--- Given task 1 ---
In the forum post about the family babysitting dispute, why was the writer's mother-in-law said to be unavailable that weekend?
--- Given task 2 ---
Reproduce the portion of the forum post about the babysitting dispute that runs from "My wife was" down to "with bitter feelings.".

--- Passage provided ---
# What's your take on this?



## Rock_Me_HardPlace (Mar 4, 2012)

I will describe the situation and ask to let me know on who is right or wrong.

My wife was planning to be busy cooking on the weekend and asked me to inquire if my mother can help to sit, play, entertain our son. I was also working that weekend. My mother-in-law was not available, because she had plans to meet with her niece. My mom also had plans with friends, but cancelled them in order to meet our request for help. When my mom came to help, she saw my mother-in-law there already helping. Apparently the meeting with he niece didn't happen and she came to play and help. My mom was disappointed and shortly left in an attempt to catch up with her friends, since two people taking care of one child are not needed.

The mother-in-law was unhappy and said she never meant to chase my mom out (I believe her). My mom was upset that she changed her plans in order to help, but at the end her help was not needed. Everyone was left with bitter feelings.

Who is right, who is wrong and how was this situation better handled?

Thanks in advance.

Sincerely,

Between_the_rock_and_hard_place.


----------



## Cherry (Sep 23, 2009)

--- Material supplied ---
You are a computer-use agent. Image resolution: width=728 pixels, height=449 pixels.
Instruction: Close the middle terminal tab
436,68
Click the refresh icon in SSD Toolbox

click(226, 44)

--- Response 1 ---
She had plans to meet with her niece.

--- Response 2 ---
My wife was planning to be busy cooking on the weekend and asked me to inquire if my mother can help to sit, play, entertain our son. I was also working that weekend. My mother-in-law was not available, because she had plans to meet with her niece. My mom also had plans with friends, but cancelled them in order to meet our request for help. When my mom came to help, she saw my mother-in-law there already helping. Apparently the meeting with he niece didn't happen and she came to play and help. My mom was disappointed and shortly left in an attempt to catch up with her friends, since two people taking care of one child are not needed.

The mother-in-law was unhappy and said she never meant to chase my mom out (I believe her). My mom was upset that she changed her plans in order to help, but at the end her help was not needed. Everyone was left with bitter feelings.